100 Mentes

De todo el mundo

John Hockenberry

Broadcast Anchor,
WNYC Radio

Brooklyn, United States

Think of it: a world without borderlines or flags and where geography no longer defines lifespan or lifestyle; a world as a blank slate.

My Dream

The seeds of the future lie in our own time. A silly thought really and yet when you’re holding a handful of seeds, unless you have just poured them from some clearly labeled seed packet, there is nothing about a seed that suggests what it might become. Okay fine, in a handful of coconuts and pecans you might find a few clues. The apple seed evokes the dream of a tree. What might it look like exactly? We can only imagine. But each seed is an invitation to dream.

I imagine this:

The earth is losing its borders, flags and other artifacts of a world defined by geography and mutual exclusion. It is gaining the advantages of identity that is both planetary and hyper-local. Under the new organization that is gradually forming the increasingly abstract and irrelevant idea of nation is being replaced by the precision of village, city and neighborhood identities organized on a planetary grid and supplemented by identities that have no geographic context and rely entirely on commonalities of interest and knowledge.

The glaring and brutal inefficiencies of the nation-state system, the growth of social connections that are not mediated by language or geography, and a growing competition for planetary resources are all creating conditions that will lead to the dissolution of the nation-state.

Think of it: a world without borderlines or flags and where geography no longer defines lifespan or lifestyle; a world as a blank slate where the strength of numbers defeats the strength of armies. People can design this blank slate world with their collective choices and by congregating around their collective aspirations. Nations of interest, nations of consensus, nations of common economic activity, of common demographic, nations nested within nations with the government structures and laws designed to make it all work. Humanity would experience liberation from localized tyrannies of culture and isolation, liberation from travel restrictions and checkpoints, liberation from rules of import and export of raw materials, services, goods and labor.

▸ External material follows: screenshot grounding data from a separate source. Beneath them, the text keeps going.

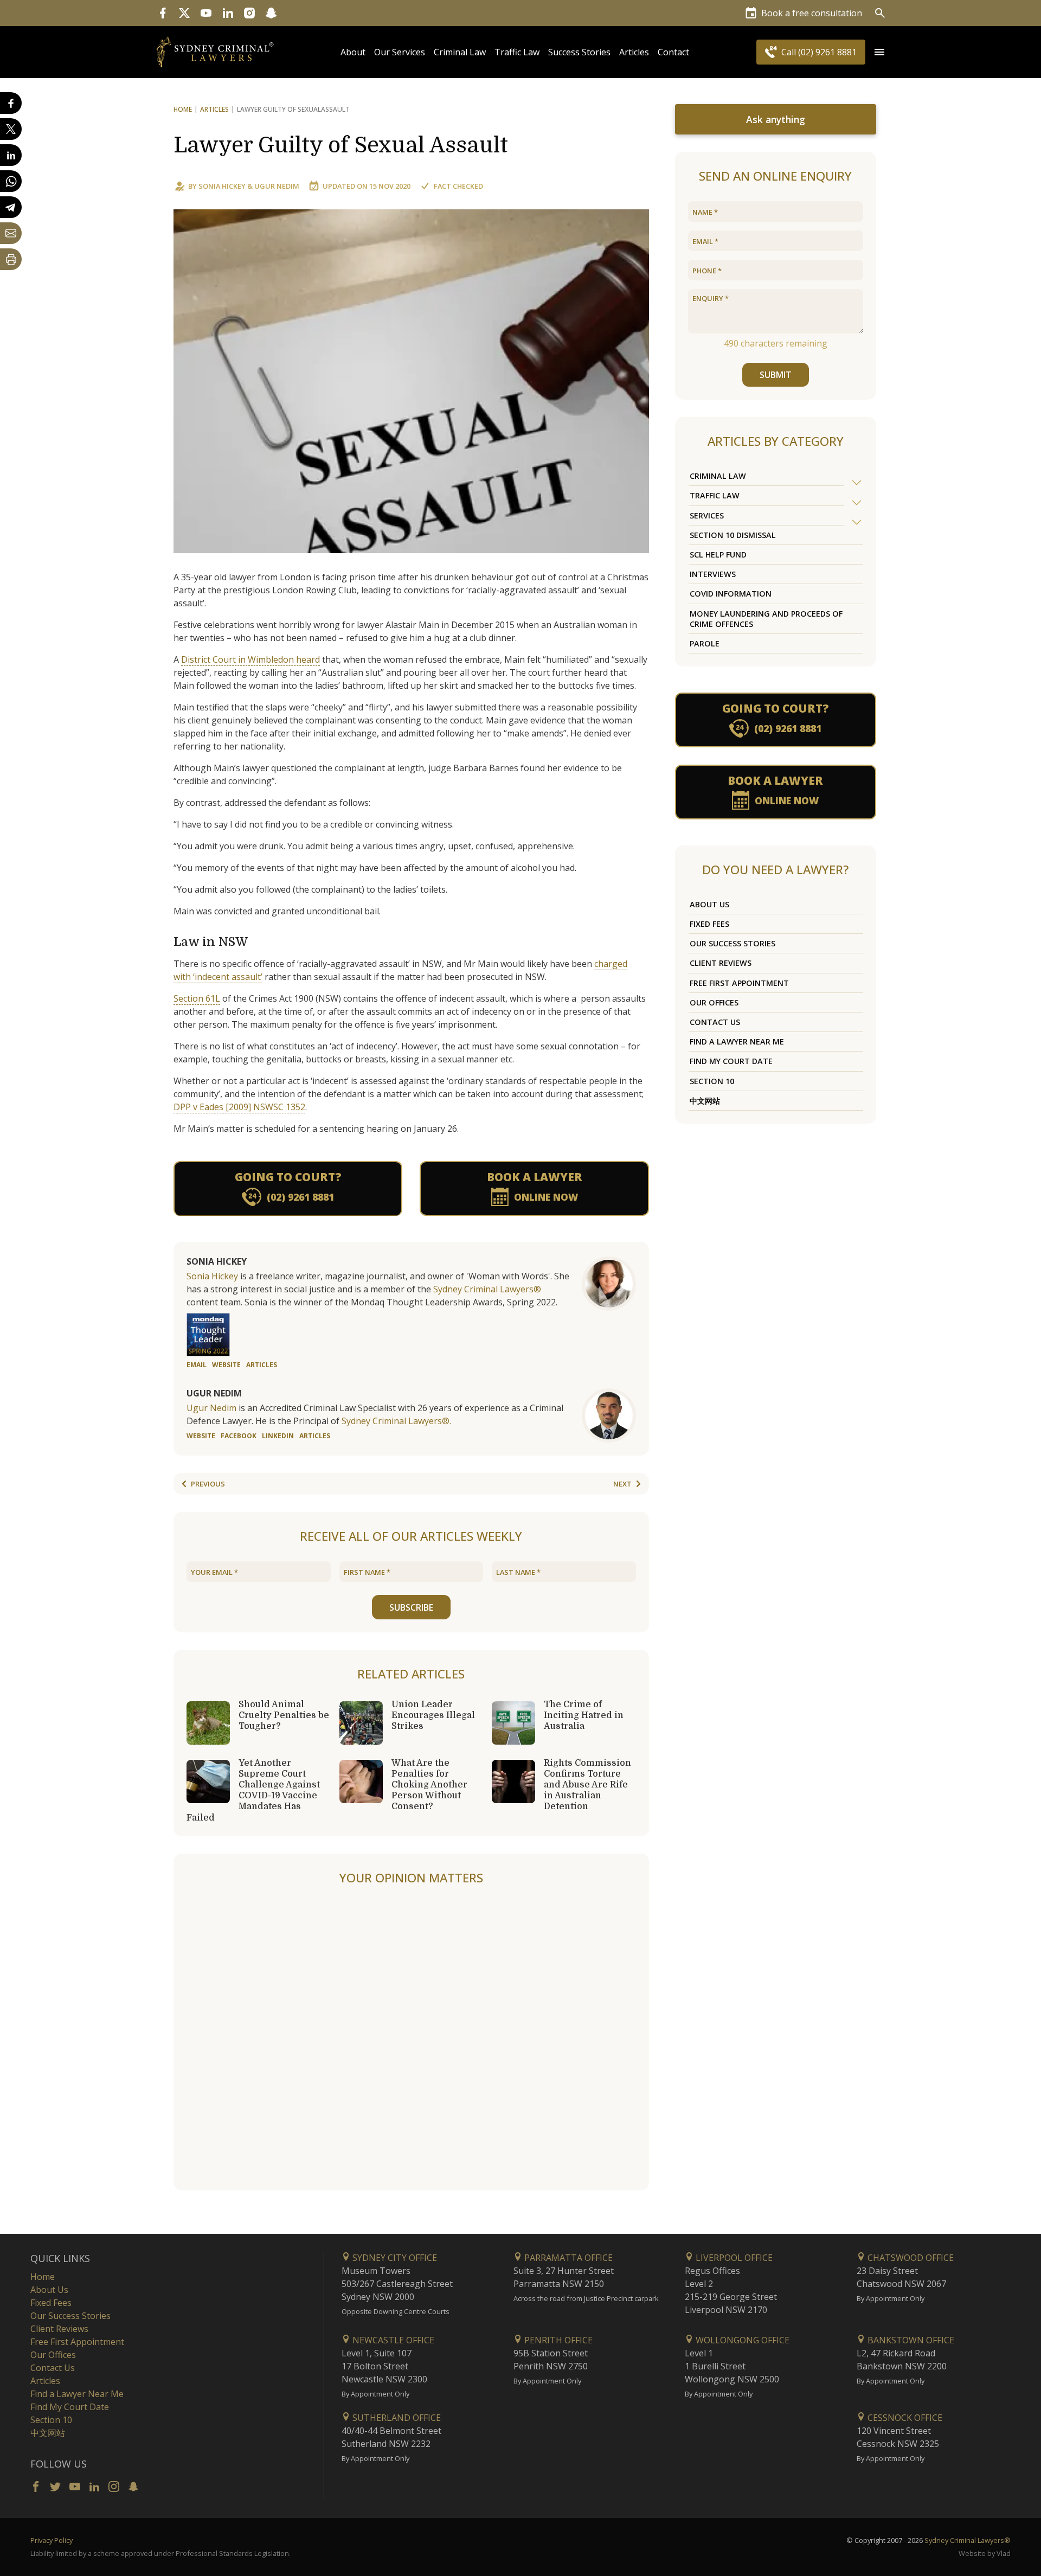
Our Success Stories (732, 943)
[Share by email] (11, 233)
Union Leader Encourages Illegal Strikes (433, 1715)
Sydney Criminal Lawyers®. (396, 1421)
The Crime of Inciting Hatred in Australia (584, 1715)
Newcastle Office (392, 2340)
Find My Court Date (731, 1061)
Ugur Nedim (276, 186)
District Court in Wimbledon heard (250, 659)
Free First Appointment (739, 983)
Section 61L (197, 998)
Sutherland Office (395, 2418)
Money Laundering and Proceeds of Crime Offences (766, 618)
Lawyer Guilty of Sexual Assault (341, 145)
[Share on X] (11, 129)
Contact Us (715, 1022)
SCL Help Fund (718, 554)
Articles (634, 52)
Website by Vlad (985, 2553)
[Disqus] (411, 2038)
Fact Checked (458, 186)
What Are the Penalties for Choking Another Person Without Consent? (429, 1785)
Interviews (713, 574)
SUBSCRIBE (411, 1607)
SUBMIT (776, 375)
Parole (704, 643)
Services (707, 515)
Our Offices (714, 1002)
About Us (709, 904)
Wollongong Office (741, 2340)
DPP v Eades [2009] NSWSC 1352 (239, 1107)
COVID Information (731, 593)
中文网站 (705, 1100)
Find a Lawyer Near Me (737, 1041)
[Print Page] (11, 259)
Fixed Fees (709, 924)
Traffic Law (516, 52)
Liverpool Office (733, 2258)
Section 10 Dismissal (733, 535)
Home (183, 109)
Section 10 (712, 1081)
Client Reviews (720, 963)
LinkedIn (278, 1435)
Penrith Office (557, 2340)
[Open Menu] (879, 52)
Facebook (238, 1435)
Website (226, 1364)
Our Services (399, 52)
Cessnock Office (903, 2418)
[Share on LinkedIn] (11, 155)
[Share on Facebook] (11, 103)
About (352, 52)
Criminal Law (460, 52)
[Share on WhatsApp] (11, 181)
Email (197, 1364)
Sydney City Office (393, 2258)
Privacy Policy (51, 2540)
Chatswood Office (909, 2258)
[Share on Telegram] (11, 207)
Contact (673, 52)
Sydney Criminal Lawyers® (487, 1289)
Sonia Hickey (222, 186)
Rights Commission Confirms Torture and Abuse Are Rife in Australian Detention (587, 1785)
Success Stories (579, 52)
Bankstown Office (909, 2340)
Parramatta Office (567, 2258)
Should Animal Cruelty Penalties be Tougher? (284, 1715)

This is my dream. Following the dissolution of the Roman Empire into shards of feudal enclaves and districts, it was the innovation of the nation-state that enabled civilization to emerge from the Middle Ages. Today, nations have evolved into a burden and are a key inefficiency limiting human interaction, wealth transfer, and they are responsible for much of the brutality and violence of the past three centuries. Imagine the freedom of anyone in the world sharing an idea with anyone else in the world. Imagine the power to bring ideas to life in collaborations that can only be envisioned in a world unencumbered by nation-created barriers of place, language, and political control. We’re on our way there. A new spirit of political innovation in governing, voting; the whole idea of being a citizen is in flux.

In the future, politicians and civic leaders will spend nearly no time on elections and campaigning; instead they’ll be solving problems and settling disputes while being held accountable to the mission of maintaining the freedom and openness that this new world will demand. A freedom beyond anything ever contemplated in Jefferson, a global aggregate wealth beyond anything envisioned by economists, a richness of experience that can only be dreamed of now.

John Hockenberry Bio:

John Hockenberry is a journalist working today who fully embodies the dual imperatives of the 21st century news business. He is an experienced traditional reporter who has filed from all over the world, skilled in investigations, hard-hitting interviews, and smart, prescient analysis of fast moving events. At the same time he is a gifted writer and storyteller with a fluency in all of the exploding digital platforms for both disseminating and collecting information. He has won four Emmy awards for TV news. He collected four Peabody awards for radio journalism, wrote and performed a one man Off-Broadway show and published a memoir and novel all before leaving the faculty of the MIT Media Lab to create a groundbreaking live national morning radio program. Currently, Hockenberry is host of that program, the live national radio morning show, The Takeaway, produced by Public Radio International and WNYC New York. He is also a member of the prestigious White House Fellows Commission along with General Wesley Clark, Tom Brokaw, Harvard Law Professor Lawrence Tribe, Former Senator Tom Daschle and Ruth Simmons (President Of Brown University).

Mr. Hockenberry lives in Brooklyn New York with his writer/producer wife, Alison, and their five children.